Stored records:
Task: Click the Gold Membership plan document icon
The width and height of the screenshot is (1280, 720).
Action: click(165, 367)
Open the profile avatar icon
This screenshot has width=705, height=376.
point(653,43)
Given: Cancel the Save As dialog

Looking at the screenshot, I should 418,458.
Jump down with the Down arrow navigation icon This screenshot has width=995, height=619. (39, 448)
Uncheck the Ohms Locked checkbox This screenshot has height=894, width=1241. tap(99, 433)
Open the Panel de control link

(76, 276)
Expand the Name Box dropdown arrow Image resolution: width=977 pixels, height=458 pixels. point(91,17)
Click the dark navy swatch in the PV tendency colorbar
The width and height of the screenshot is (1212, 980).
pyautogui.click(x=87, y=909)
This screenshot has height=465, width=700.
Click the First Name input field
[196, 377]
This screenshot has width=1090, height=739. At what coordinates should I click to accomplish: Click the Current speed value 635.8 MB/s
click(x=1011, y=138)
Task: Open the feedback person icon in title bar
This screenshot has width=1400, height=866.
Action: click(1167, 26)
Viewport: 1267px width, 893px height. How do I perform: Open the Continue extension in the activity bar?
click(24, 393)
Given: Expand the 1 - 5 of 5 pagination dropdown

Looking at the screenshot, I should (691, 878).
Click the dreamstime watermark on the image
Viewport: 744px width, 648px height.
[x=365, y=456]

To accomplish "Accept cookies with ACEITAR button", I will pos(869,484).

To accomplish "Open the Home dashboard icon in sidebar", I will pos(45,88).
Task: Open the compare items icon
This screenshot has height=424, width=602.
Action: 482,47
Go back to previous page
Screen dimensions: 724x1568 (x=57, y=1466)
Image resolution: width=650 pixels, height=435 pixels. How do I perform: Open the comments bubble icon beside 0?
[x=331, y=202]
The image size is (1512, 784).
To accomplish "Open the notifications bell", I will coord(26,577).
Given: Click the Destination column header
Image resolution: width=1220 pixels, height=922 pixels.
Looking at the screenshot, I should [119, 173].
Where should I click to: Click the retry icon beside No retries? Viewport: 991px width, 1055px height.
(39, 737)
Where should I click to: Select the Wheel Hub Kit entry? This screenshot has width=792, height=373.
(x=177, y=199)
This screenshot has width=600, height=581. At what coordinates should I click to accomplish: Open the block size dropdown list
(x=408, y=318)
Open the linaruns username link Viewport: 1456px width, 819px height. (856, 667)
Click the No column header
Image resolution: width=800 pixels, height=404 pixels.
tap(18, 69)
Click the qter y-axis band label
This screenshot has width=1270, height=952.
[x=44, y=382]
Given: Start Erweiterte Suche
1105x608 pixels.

* **What the exercise asks**
Copy out only the lines of the records above from the one with "Click the First Name input field" through the one with "Click the No column header", exactly as they stand, both included.

* **Task response**
Click the First Name input field
[196, 377]
This screenshot has width=1090, height=739. At what coordinates should I click to accomplish: Click the Current speed value 635.8 MB/s
click(x=1011, y=138)
Task: Open the feedback person icon in title bar
This screenshot has width=1400, height=866.
Action: click(1167, 26)
Viewport: 1267px width, 893px height. How do I perform: Open the Continue extension in the activity bar?
click(24, 393)
Given: Expand the 1 - 5 of 5 pagination dropdown

Looking at the screenshot, I should (691, 878).
Click the dreamstime watermark on the image
Viewport: 744px width, 648px height.
[x=365, y=456]

To accomplish "Accept cookies with ACEITAR button", I will pos(869,484).

To accomplish "Open the Home dashboard icon in sidebar", I will pos(45,88).
Task: Open the compare items icon
This screenshot has height=424, width=602.
Action: 482,47
Go back to previous page
Screen dimensions: 724x1568 (x=57, y=1466)
Image resolution: width=650 pixels, height=435 pixels. How do I perform: Open the comments bubble icon beside 0?
[x=331, y=202]
The image size is (1512, 784).
To accomplish "Open the notifications bell", I will coord(26,577).
Given: Click the Destination column header
Image resolution: width=1220 pixels, height=922 pixels.
Looking at the screenshot, I should [119, 173].
Where should I click to: Click the retry icon beside No retries? Viewport: 991px width, 1055px height.
(39, 737)
Where should I click to: Select the Wheel Hub Kit entry? This screenshot has width=792, height=373.
(x=177, y=199)
This screenshot has width=600, height=581. At what coordinates should I click to accomplish: Open the block size dropdown list
(x=408, y=318)
Open the linaruns username link Viewport: 1456px width, 819px height. (856, 667)
Click the No column header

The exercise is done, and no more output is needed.